- **Objective**
Rewrite the entries below, swapping "Open" for "Activate" wherever it occurs and leaving everything else unchanged. Omit the pictures from your answer.

Collected data
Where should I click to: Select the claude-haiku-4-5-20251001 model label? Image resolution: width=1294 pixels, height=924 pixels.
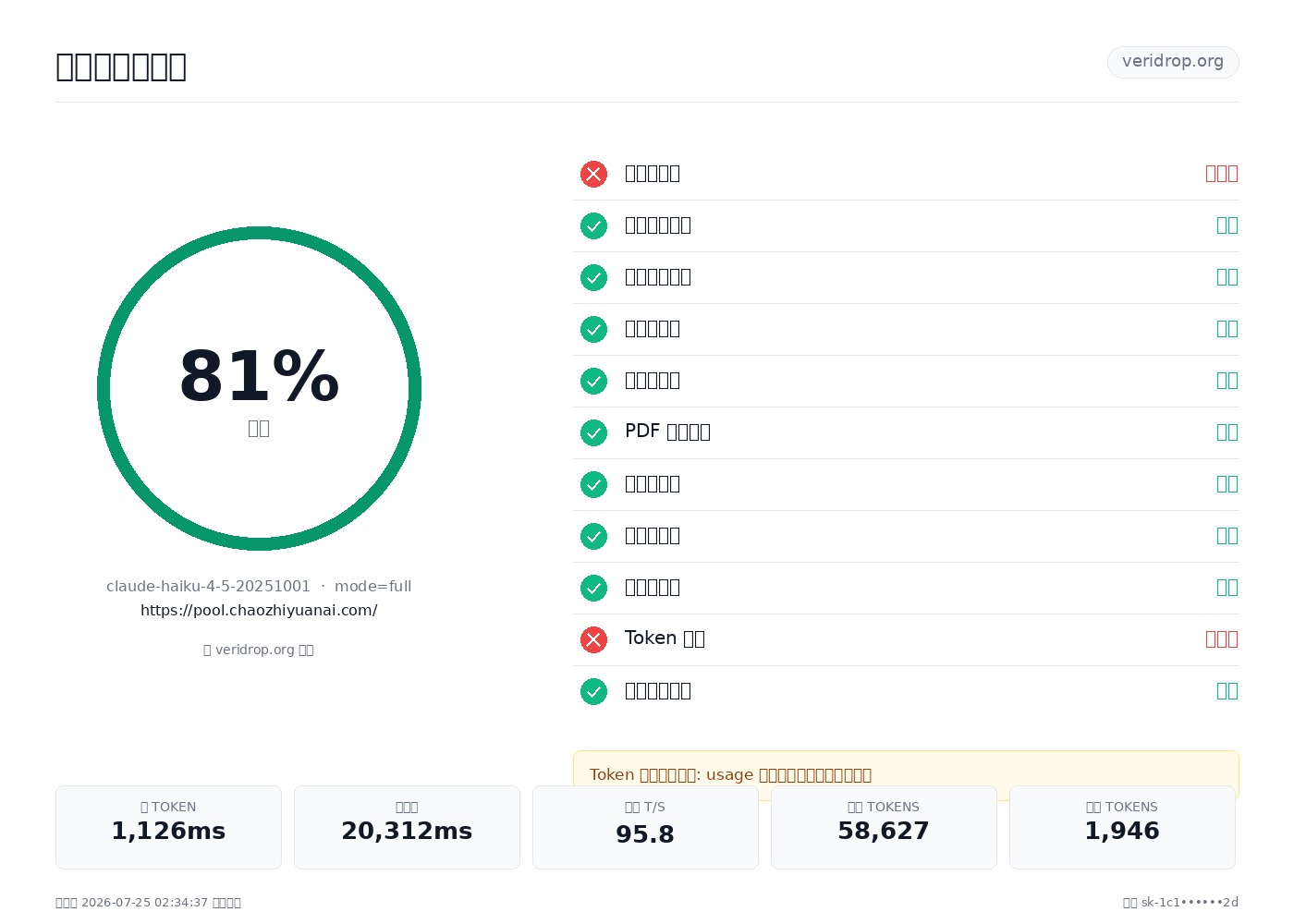coord(208,586)
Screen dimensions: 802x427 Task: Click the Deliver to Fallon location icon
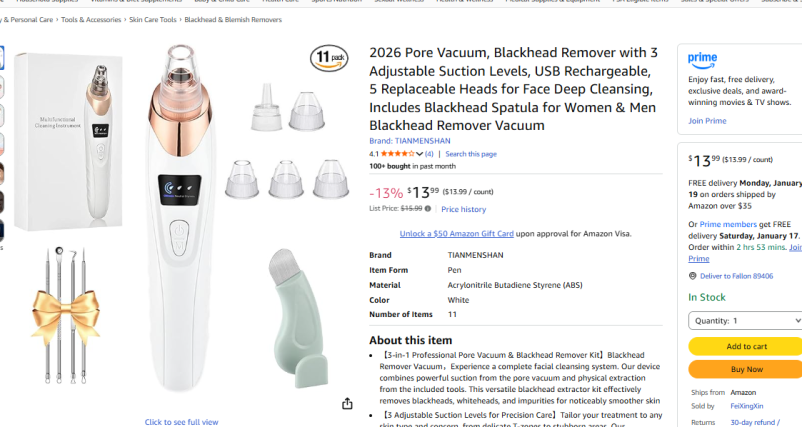[692, 276]
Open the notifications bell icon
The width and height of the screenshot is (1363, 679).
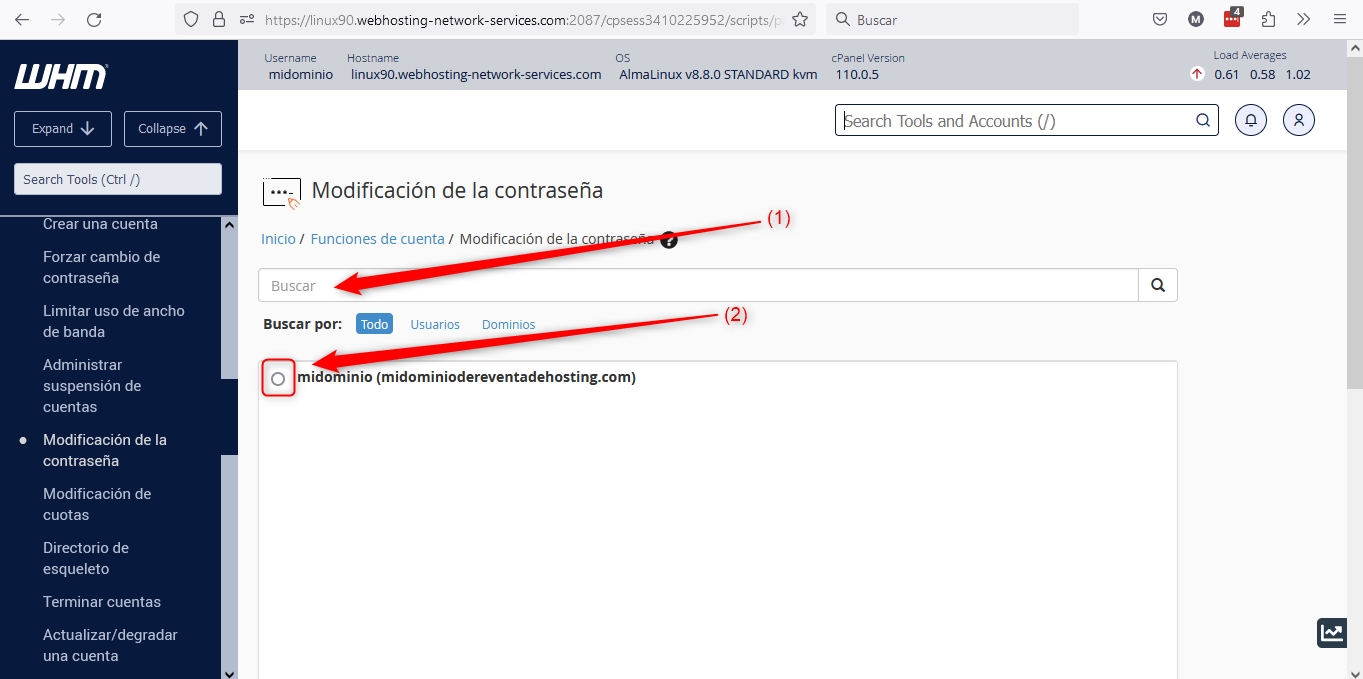click(1250, 120)
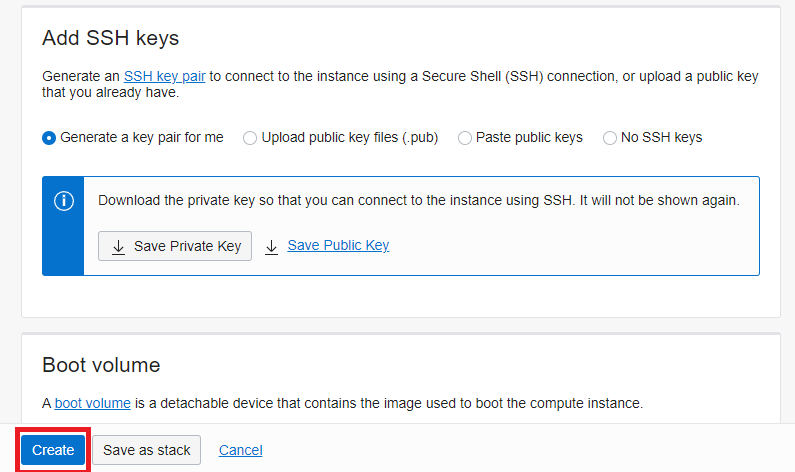The width and height of the screenshot is (795, 472).
Task: Follow the "boot volume" documentation link
Action: click(x=92, y=403)
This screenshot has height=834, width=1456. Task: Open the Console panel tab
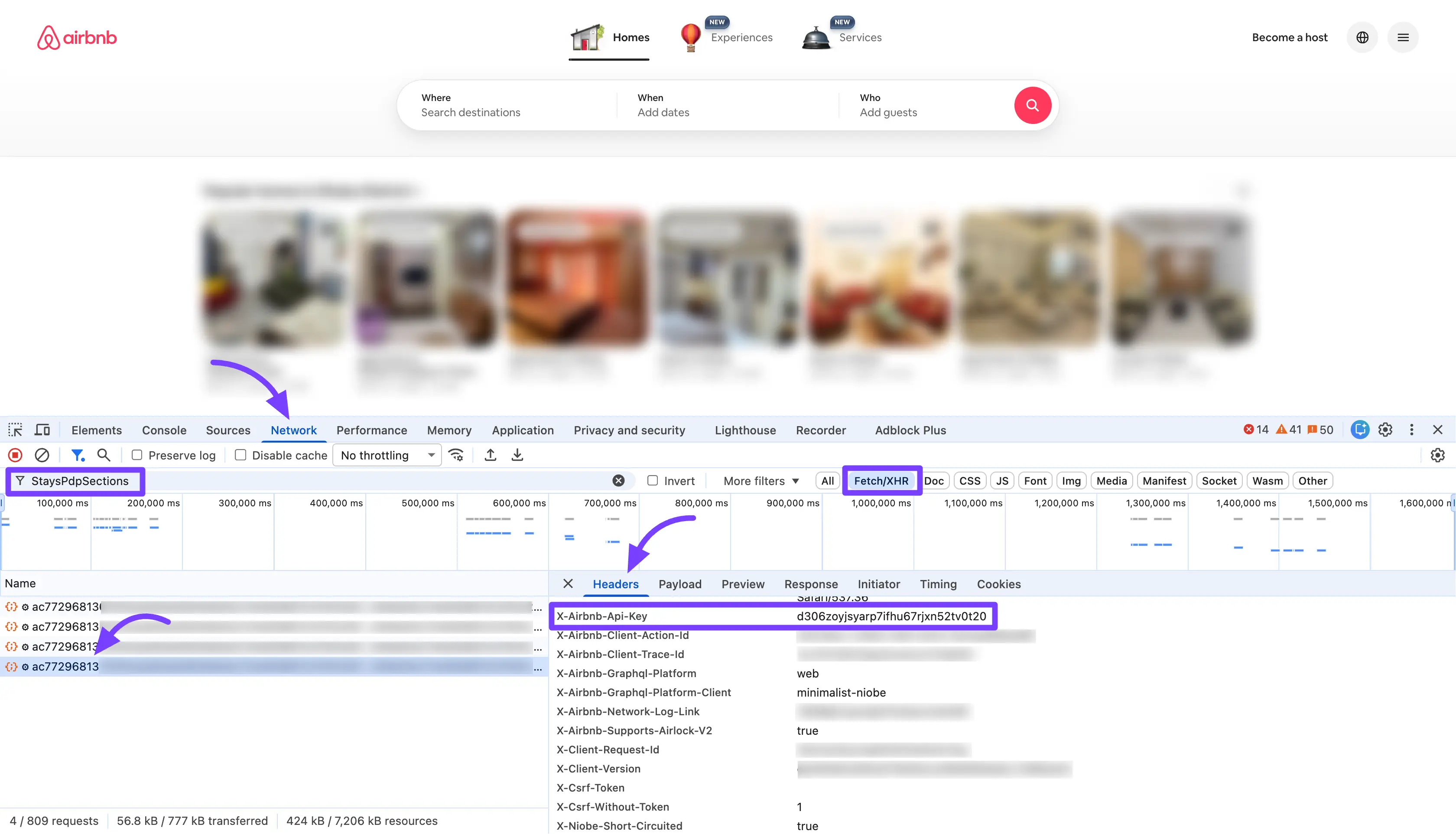[x=164, y=430]
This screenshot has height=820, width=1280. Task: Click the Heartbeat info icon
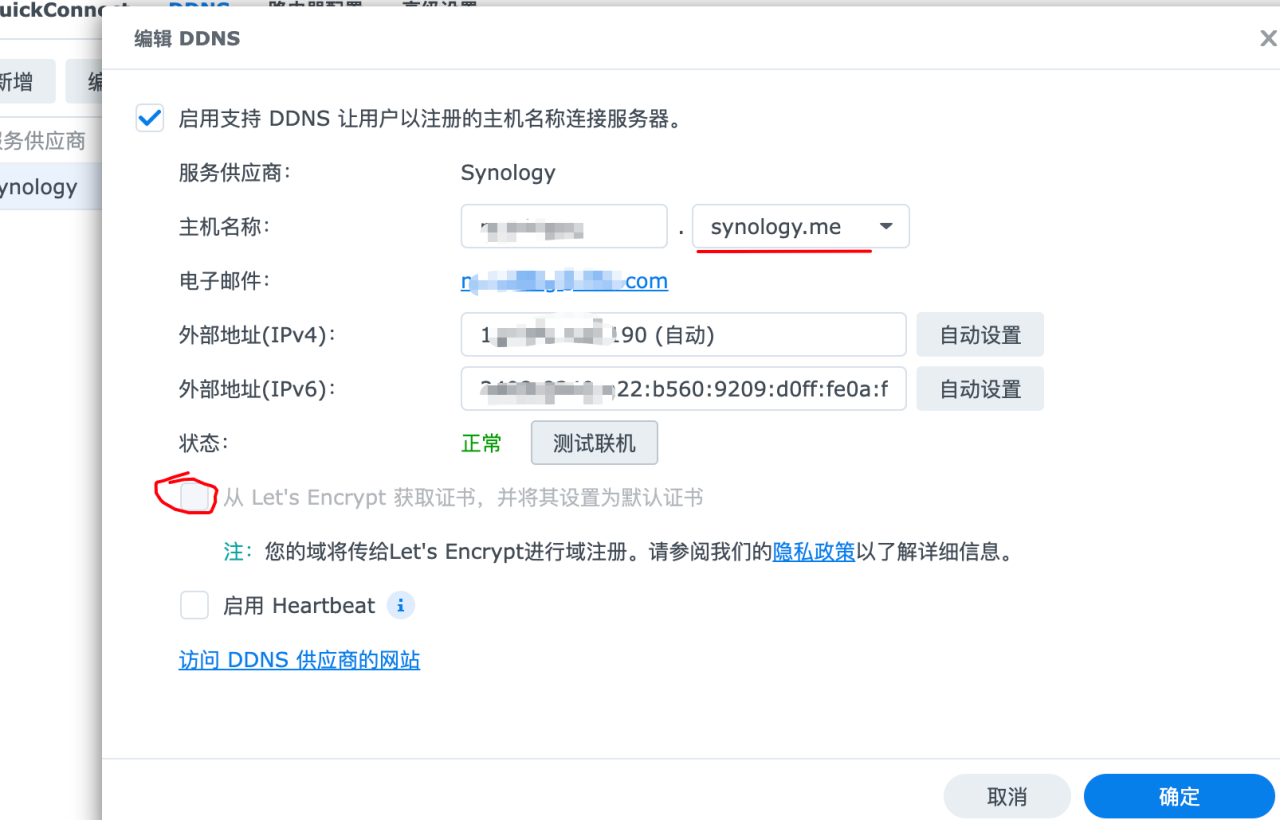click(x=400, y=605)
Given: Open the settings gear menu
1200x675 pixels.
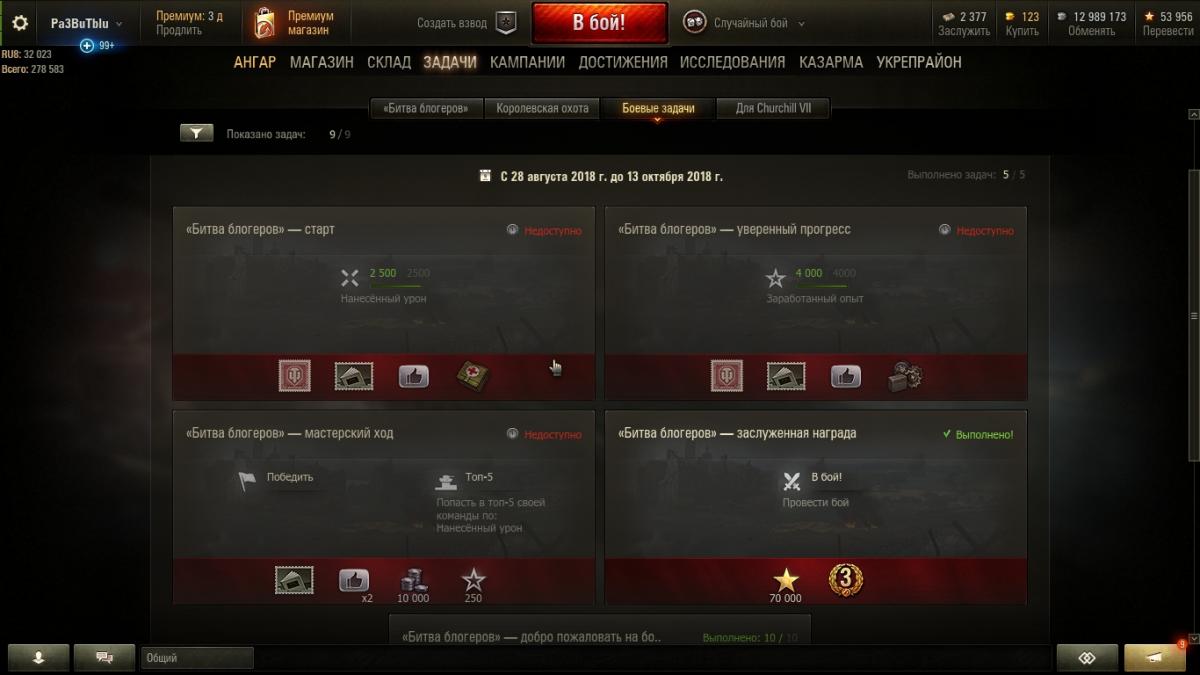Looking at the screenshot, I should (20, 22).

- **Exercise output**
Where should I click to: Select the claude-haiku-4-5-20251001 model label? Image resolution: width=1294 pixels, height=924 pixels.
coord(208,586)
Screen dimensions: 802x427 Task: Click the Deliver to Fallon location icon
[692, 276]
Activate the notifications bell icon
The width and height of the screenshot is (1363, 679).
click(1250, 120)
The width and height of the screenshot is (795, 472).
Task: Follow the "boot volume" documentation link
Action: click(x=92, y=403)
This screenshot has height=834, width=1456. Task: Activate the Console panel tab
[x=164, y=430]
This screenshot has height=820, width=1280. Task: Click the Heartbeat info icon
click(x=400, y=605)
Given: Activate the settings gear menu
1200x675 pixels.
Looking at the screenshot, I should (20, 22).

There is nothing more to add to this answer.